Back home I paused to watch the radio controlled aircraft demo taking place in Barnett Park. In short order, the afternoon and evening concert was preparing to start. Past the fairgrounds with a large number of livestock trailers, motorhomes and campers parked while cutting and team ropers worked the arena. Nope rural Nebraska is not a boring place to live.
———
Now a feel-good neighbor story. You may have noticed more military helicopter activity than usual coming and going from the McCook Airport this past week. Well early last week somewhere east of Benkelman a Chinook helicopter, big as a large school bus, was en route to a fuel stop at our airport. A transmission chip light came on to indicate chunks of metal circulating with the oil in the transmission that powers one of the huge rotors. The pilot prudently made an emergency landing in a farmer’s field close by. In short order, the farmer appeared. The pilot reported that they were broken and had to be fixed before they could leave.

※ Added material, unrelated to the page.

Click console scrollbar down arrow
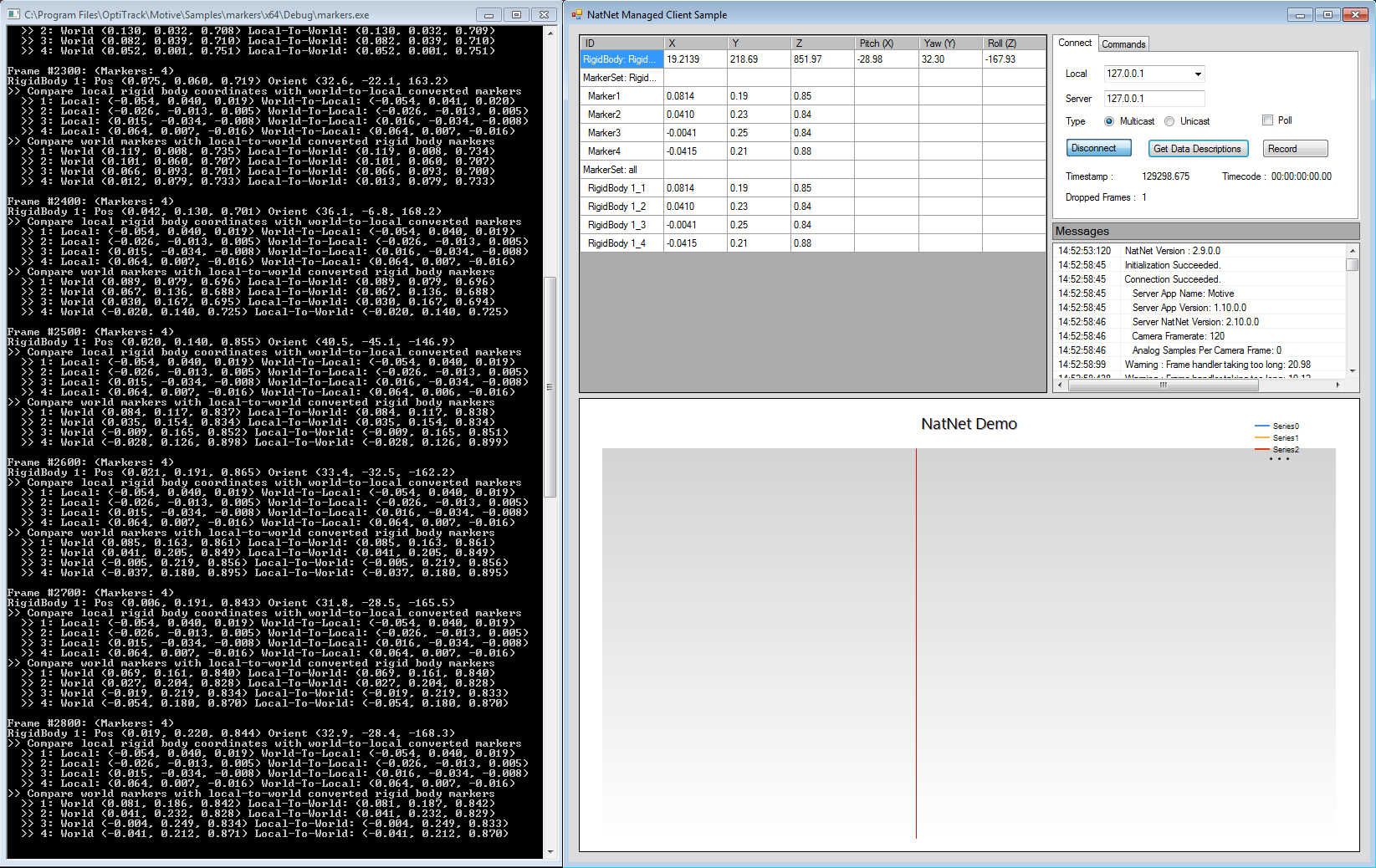1376x868 pixels. click(x=550, y=851)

“Well here is a pickup you can use and if you are still here this evening we’ll get up a barbeque for you and your crew. Oh yes, we can also put all of you up at night for as long as you need to stay” was the selfless response by the welcoming farmer. Turns out that replacing the transmission is a four-day job and other helicopters from the unit have been stopping for fuel in McCook as they come and go carrying replacement parts, equipment and the required mechanics to do the big job.
See why I love the people in Nebraska.
That is how I saw it.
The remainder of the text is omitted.